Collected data
· · ·

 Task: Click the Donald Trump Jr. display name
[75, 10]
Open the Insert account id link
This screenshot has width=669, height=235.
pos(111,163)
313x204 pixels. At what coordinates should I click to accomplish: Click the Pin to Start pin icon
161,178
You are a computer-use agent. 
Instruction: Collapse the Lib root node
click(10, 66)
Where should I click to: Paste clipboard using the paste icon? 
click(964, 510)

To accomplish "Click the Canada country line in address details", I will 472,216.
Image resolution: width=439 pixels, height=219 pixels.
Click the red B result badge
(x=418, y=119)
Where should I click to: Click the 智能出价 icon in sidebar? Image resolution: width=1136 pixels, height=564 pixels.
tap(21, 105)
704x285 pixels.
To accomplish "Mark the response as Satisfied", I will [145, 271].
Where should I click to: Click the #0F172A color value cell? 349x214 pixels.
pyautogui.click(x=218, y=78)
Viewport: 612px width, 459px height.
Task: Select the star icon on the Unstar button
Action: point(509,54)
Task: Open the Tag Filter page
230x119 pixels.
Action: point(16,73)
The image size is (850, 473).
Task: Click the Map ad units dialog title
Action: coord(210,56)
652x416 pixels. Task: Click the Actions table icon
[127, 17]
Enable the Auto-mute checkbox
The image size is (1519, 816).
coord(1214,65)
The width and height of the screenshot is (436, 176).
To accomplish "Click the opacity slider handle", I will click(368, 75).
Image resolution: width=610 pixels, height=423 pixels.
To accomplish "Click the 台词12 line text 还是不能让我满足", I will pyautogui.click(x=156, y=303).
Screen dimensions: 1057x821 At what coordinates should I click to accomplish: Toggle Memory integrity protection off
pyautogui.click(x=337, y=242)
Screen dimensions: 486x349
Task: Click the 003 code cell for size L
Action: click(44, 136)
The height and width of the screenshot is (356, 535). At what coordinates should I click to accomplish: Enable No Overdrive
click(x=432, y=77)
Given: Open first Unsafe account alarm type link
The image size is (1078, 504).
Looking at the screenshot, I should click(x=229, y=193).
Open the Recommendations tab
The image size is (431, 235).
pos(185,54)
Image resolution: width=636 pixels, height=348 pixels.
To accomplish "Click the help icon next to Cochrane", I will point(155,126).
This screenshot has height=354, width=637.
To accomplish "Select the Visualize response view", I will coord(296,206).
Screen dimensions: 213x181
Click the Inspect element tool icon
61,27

· · ·

→ Task to complete
Look back at the entries above. Retype the line with "Task: Open the Tag Filter page", the line with "The width and", and all lines in between.

→ Result of the task
Task: Open the Tag Filter page
230x119 pixels.
Action: point(16,73)
The image size is (850, 473).
Task: Click the Map ad units dialog title
Action: coord(210,56)
652x416 pixels. Task: Click the Actions table icon
[127, 17]
Enable the Auto-mute checkbox
The image size is (1519, 816).
coord(1214,65)
The width and height of the screenshot is (436, 176).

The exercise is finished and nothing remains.